EXERCISE DETAILS —
Below are the records; copy each line in them that holds the word "agent".
INPUT DATA START
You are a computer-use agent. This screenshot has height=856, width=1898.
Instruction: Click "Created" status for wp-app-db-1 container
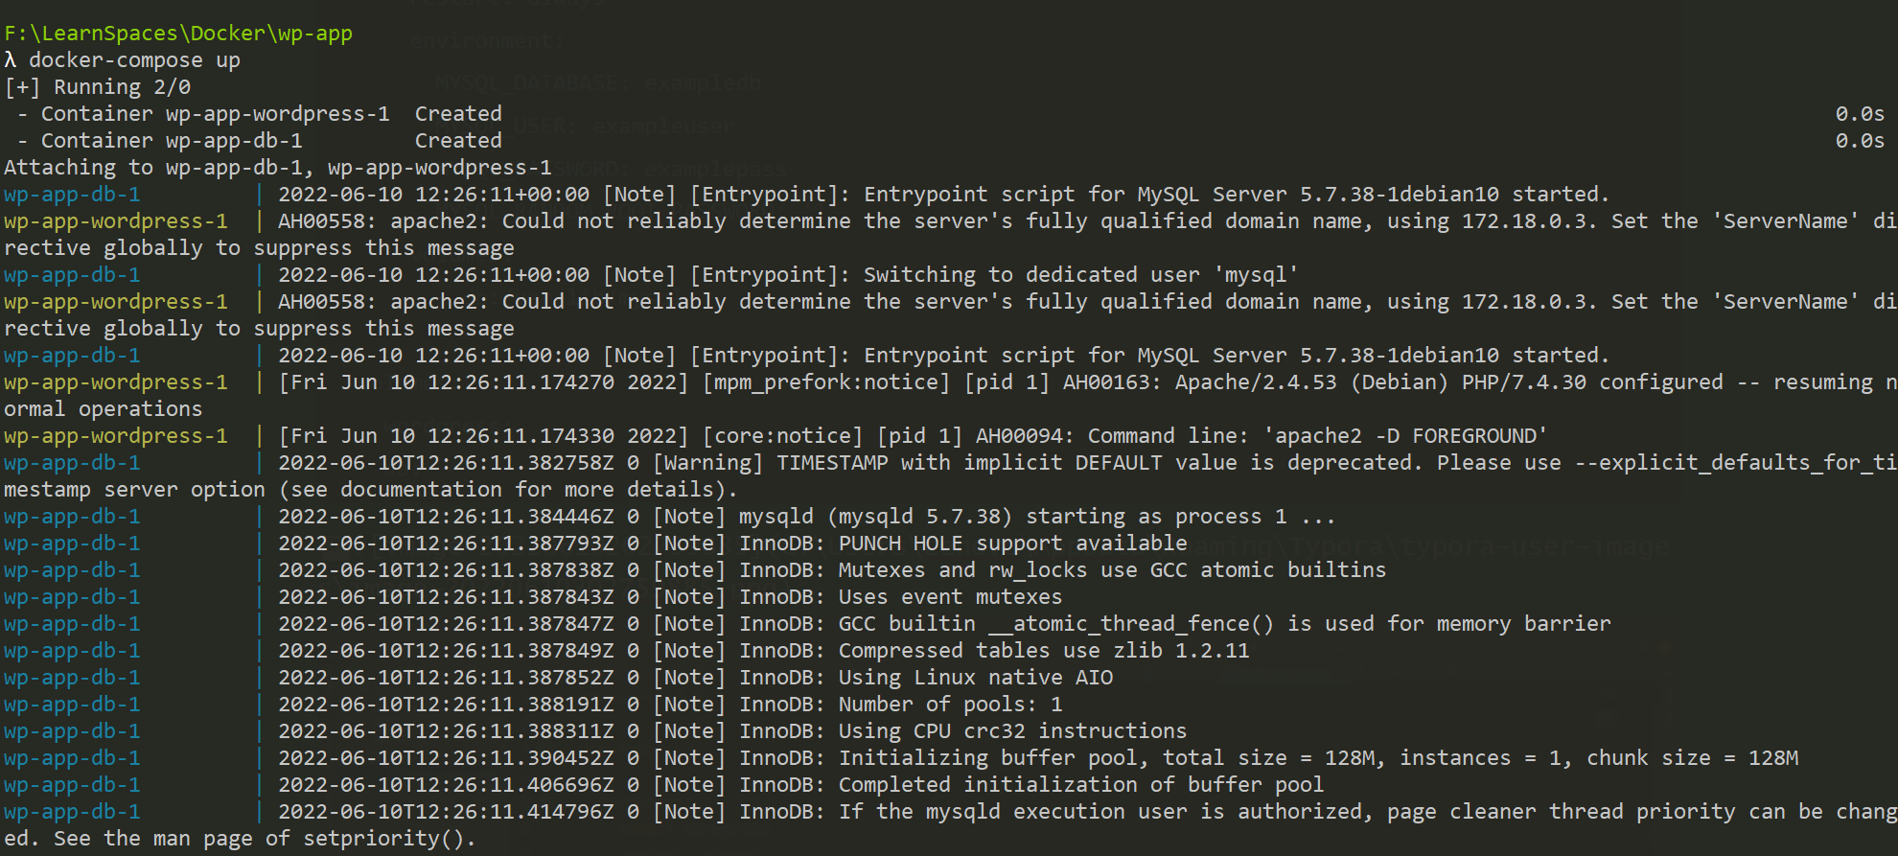[458, 141]
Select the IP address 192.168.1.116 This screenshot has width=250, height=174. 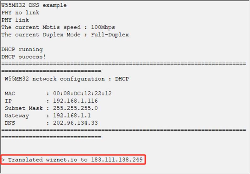pyautogui.click(x=76, y=101)
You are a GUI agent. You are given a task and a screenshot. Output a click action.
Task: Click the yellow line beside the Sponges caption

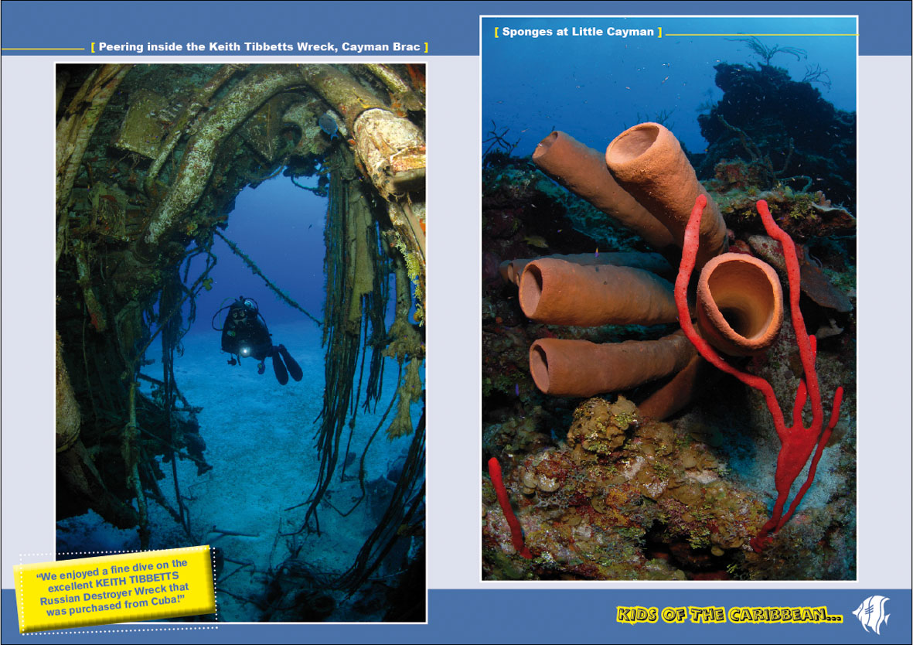pyautogui.click(x=761, y=34)
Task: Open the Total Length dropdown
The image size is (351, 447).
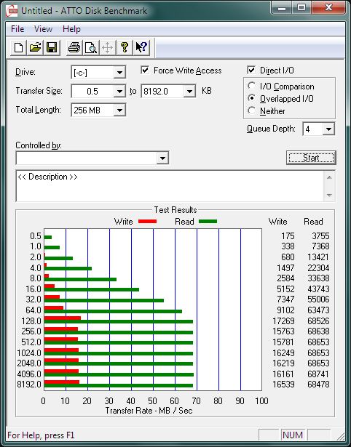Action: pos(119,110)
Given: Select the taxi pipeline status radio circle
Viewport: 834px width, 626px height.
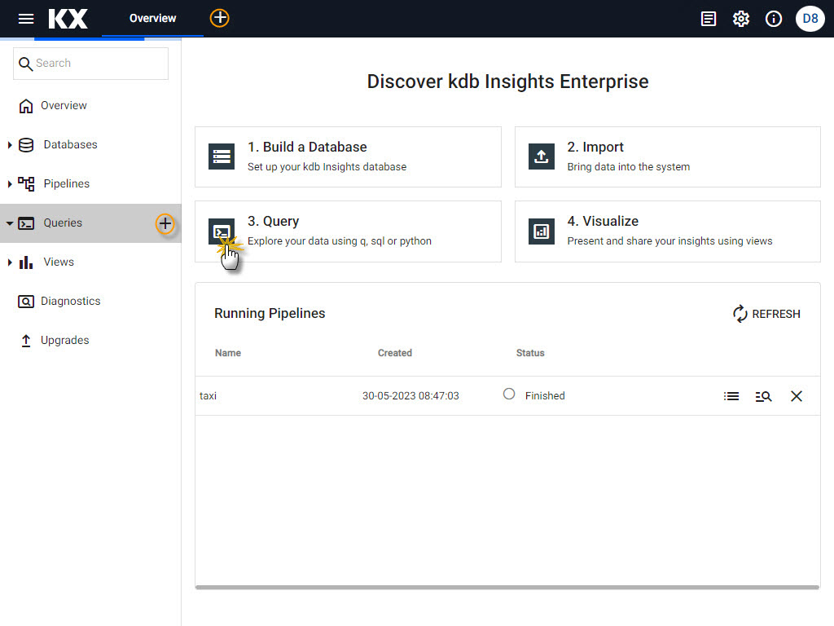Looking at the screenshot, I should click(x=509, y=394).

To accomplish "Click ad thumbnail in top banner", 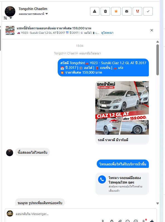I will tap(10, 30).
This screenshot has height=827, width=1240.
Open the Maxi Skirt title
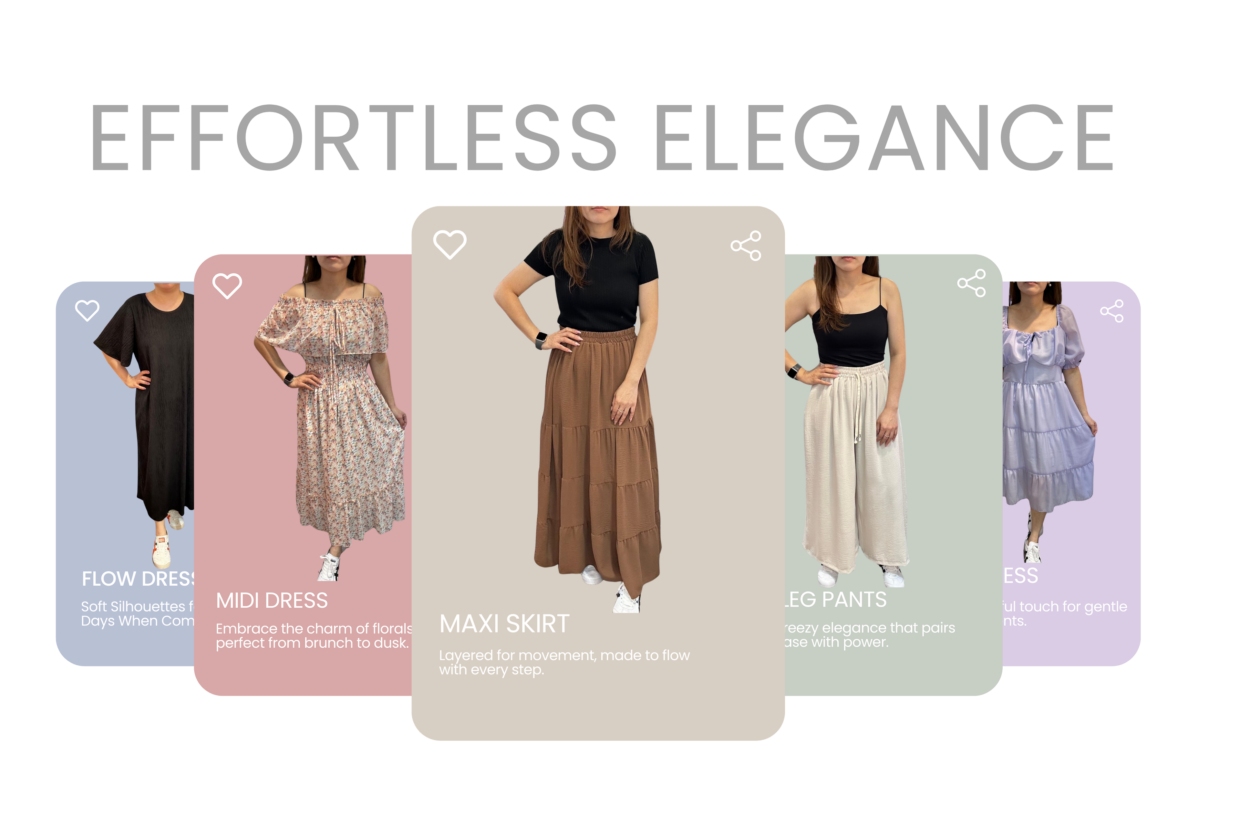[505, 624]
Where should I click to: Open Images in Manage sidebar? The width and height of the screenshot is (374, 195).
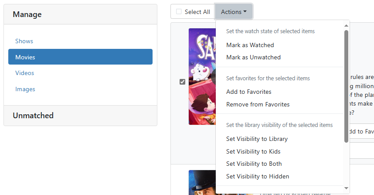[25, 89]
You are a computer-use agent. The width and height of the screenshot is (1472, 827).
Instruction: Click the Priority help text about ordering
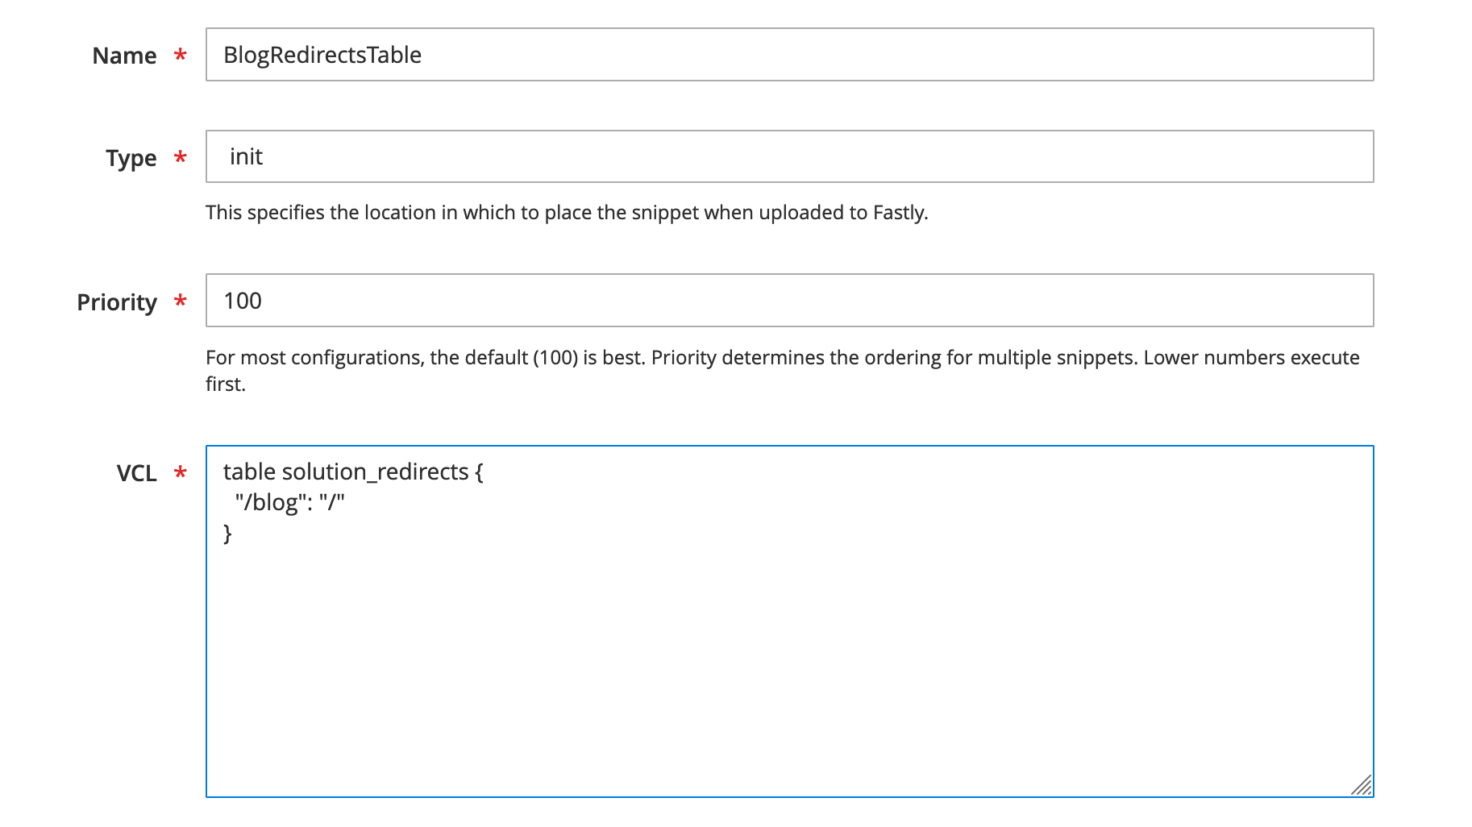click(x=783, y=371)
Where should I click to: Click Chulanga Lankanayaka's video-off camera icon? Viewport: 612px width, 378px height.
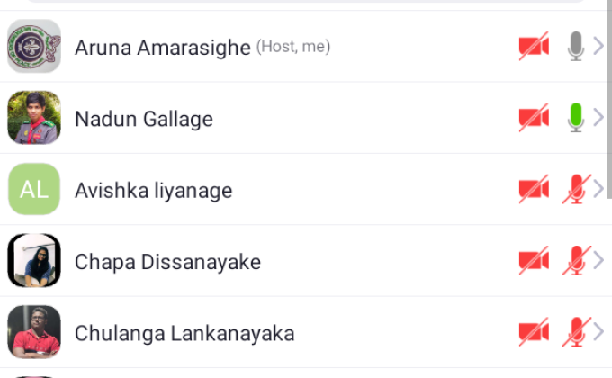click(534, 333)
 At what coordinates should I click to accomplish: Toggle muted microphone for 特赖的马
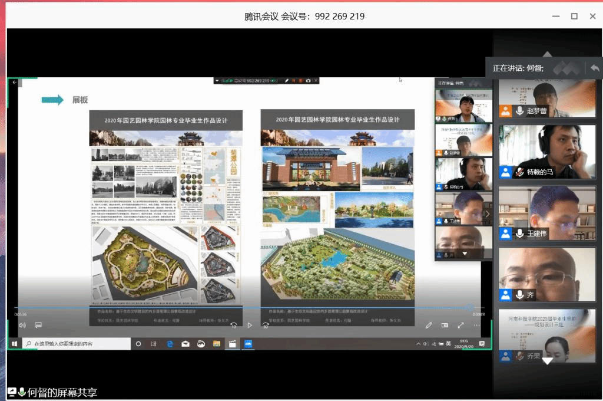[x=520, y=172]
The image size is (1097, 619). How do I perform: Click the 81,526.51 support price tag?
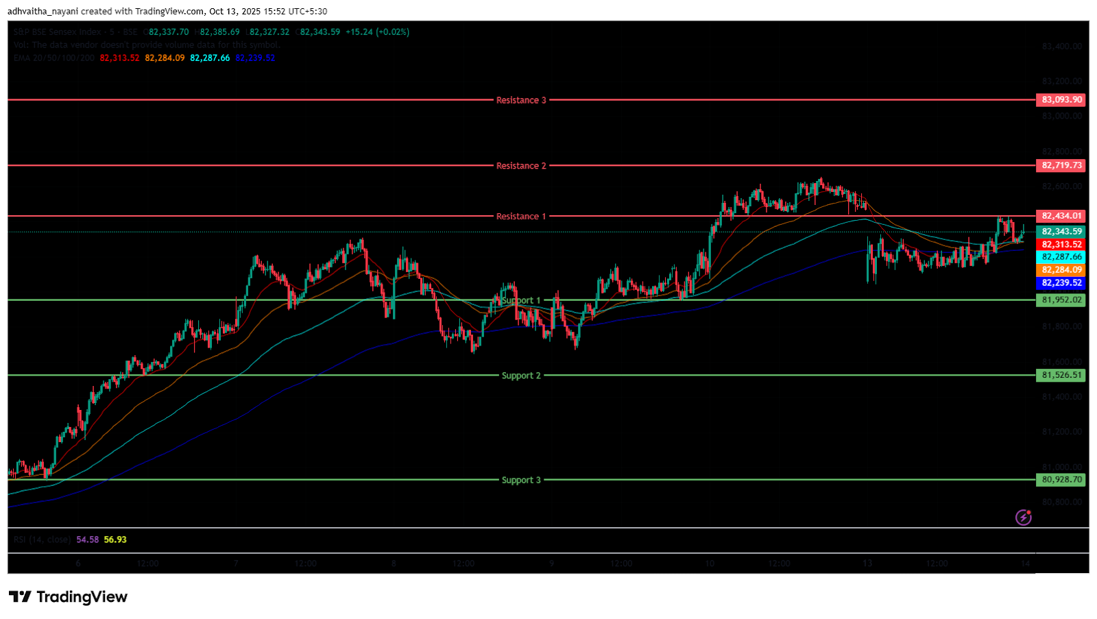pos(1061,375)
INPUT DATA END
SOLUTION —
You are a computer-use agent. This screenshot has height=856, width=1898.
You are a GUI agent. You are given a task and a screenshot. Output a click action.
You are a computer-use agent. The width and height of the screenshot is (1472, 827).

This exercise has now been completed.